Etonnement
Si, Lecteurs, vous suivez bien ma logique, vous aurez déjà compris que je ne chercherai nullement à créer les conditions d’une rencontre plus précise. Je ne m’imposerai nullement auprès de celle qui deviendra ma Muse, sûrement pas ma maîtresse. D’ailleurs en aurait-elle éprouvé la simple envie ? ‘Passante’ a terminé sa tasse de thé, a réglé ce qu’elle doit, s’est levée, laissant les ‘Elégies’ sur place. J’esquisse un mouvement pour lui signaler son oubli. L’aubergiste m’indique qu’Aušra est coutumière du fait, qu’elle destine ainsi son ouvrage à un possible lecteur. Alors, que me reste-t-il d’autre à faire que de me saisir des ‘Elégies’, de les emporter dans la chambre de ma résidence, d’en lire quelques poésies au hasard.
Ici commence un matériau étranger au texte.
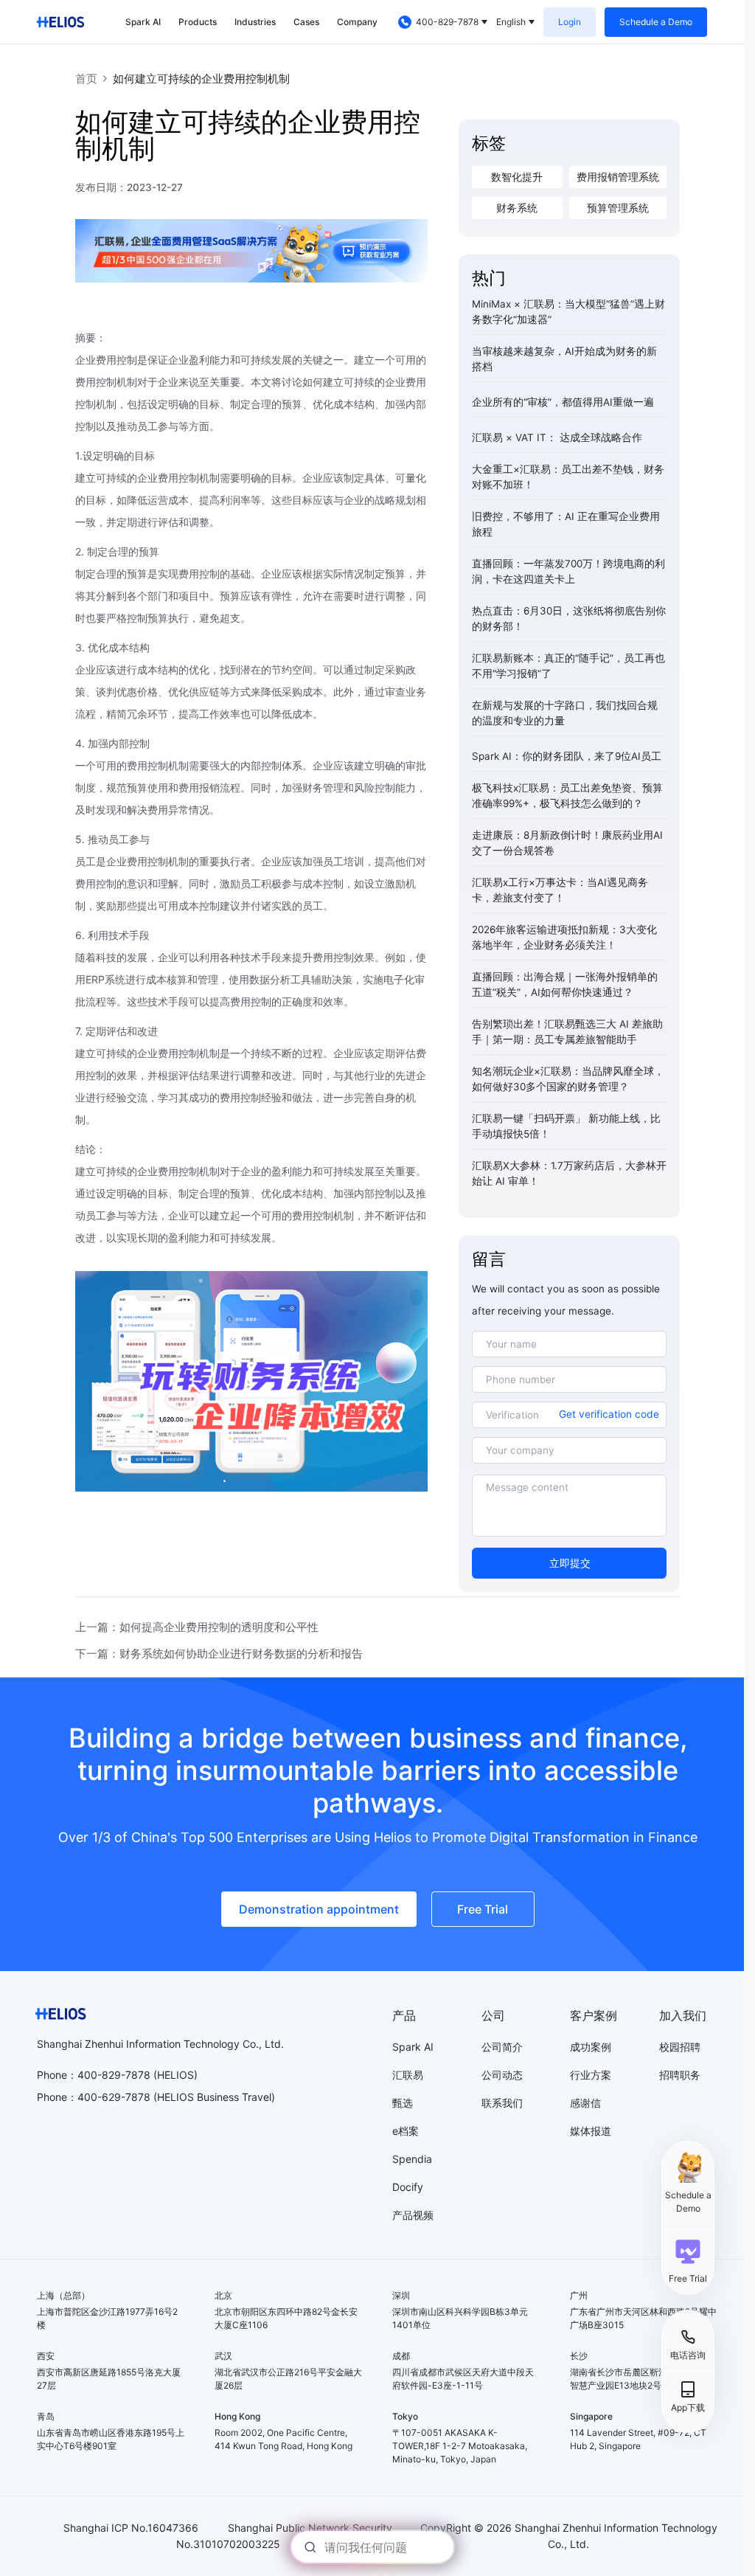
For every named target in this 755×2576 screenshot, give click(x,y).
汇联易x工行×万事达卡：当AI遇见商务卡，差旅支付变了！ (560, 890)
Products (197, 21)
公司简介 (502, 2046)
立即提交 (570, 1563)
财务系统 (516, 208)
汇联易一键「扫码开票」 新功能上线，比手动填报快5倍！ (566, 1126)
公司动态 (502, 2074)
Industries (255, 21)
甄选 (402, 2103)
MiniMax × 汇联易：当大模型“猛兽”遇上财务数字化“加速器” (568, 311)
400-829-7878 (447, 21)
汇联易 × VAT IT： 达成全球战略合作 (557, 437)
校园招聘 (679, 2046)
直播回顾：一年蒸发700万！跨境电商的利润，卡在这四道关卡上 (568, 571)
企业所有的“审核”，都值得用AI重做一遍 (563, 402)
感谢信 (585, 2103)
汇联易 (407, 2074)
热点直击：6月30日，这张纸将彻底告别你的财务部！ (569, 618)
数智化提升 (517, 177)
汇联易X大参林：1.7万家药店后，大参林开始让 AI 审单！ (569, 1173)
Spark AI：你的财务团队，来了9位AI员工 (566, 756)
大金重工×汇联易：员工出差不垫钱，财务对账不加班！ (568, 477)
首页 (86, 79)
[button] (688, 2261)
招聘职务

Ainsi, par le plus étonnant des aléas du destin, me voici en possession de son prénom, ‘Aušra’, dont je saurai bientôt qu’en lituanien il signifie ‘aube’. Un signe sans doute d’une logique du temps. Toujours la lumière succède à l’ombre.
Etonnement que le mien de découvrir l’ouvrage en langue française. Aušra est donc francophone. Aussitôt je lui suppose mille occupations sans doute aussi fantaisistes les unes que les autres. Journaliste, correspondante d’une revue publiée en France. Ma sœur jumelle, en quelque sorte. Traductrice de romans lituaniens en français et d’auteurs français en lituanien. Peut-être romancière elle-même dont j’aurais souhaité que nos fictions respectives puissent se confondre en un unique creuset. Voici que le sujet de mon roman commence à s’étoffer. Voici qu’Aušra en devient le foyer rayonnant, le centre qui infusera à l’ensemble du texte cette mélancolie lituanienne teintée de gris, armoriée du jaune fané qui convient aux livres anciens oubliés dans le clair-obscur d’un grenier. Chaque jour qui passe reproduit le cycle toujours recommencé de la vision à distance, du parcours vers le village, du thé consommé à deux tables voisines qui demeurent séparées comme le sont deux collines par un vallon qui les isole chacune en son être. J’aurais pu prétexter la pratique d’une langue commune pour tenter une approche. Mais je sentais qu’une telle initiative serait contraire à l’intérêt du roman en cours. Il fallait que mon Héroïne demeure le personnage qu’elle était, autonome, libre de ses mouvements. Aurais-je décidé de l’annexer à la réalité que ma fiction, atteinte en son essence, ne serait devenue que journal prosaïque consignant le flux d’événements nécessairement contingents.